Segment Open

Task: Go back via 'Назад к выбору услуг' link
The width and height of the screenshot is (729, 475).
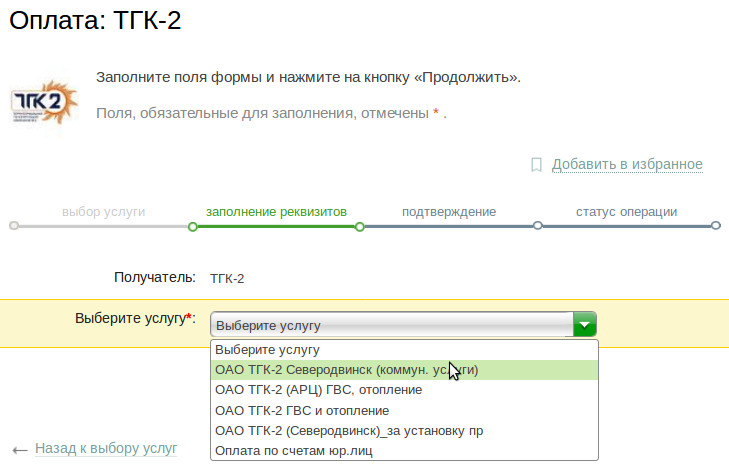Action: (106, 449)
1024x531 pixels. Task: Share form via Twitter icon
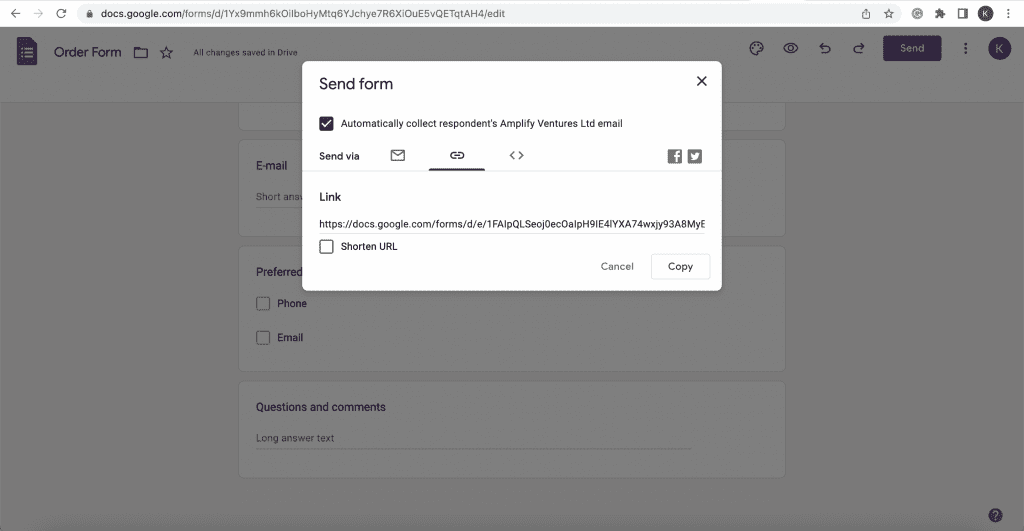(x=695, y=156)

Segment Closed

• _ACTIVITY_: The data needs to be reproduced exactly, please, apart from its pictures.

• _RESPONSE TO THE EXERCISE_:
Task: Go back via 'Назад к выбору услуг' link
The width and height of the screenshot is (729, 475).
Action: (106, 449)
1024x531 pixels. Task: Share form via Twitter icon
(x=695, y=156)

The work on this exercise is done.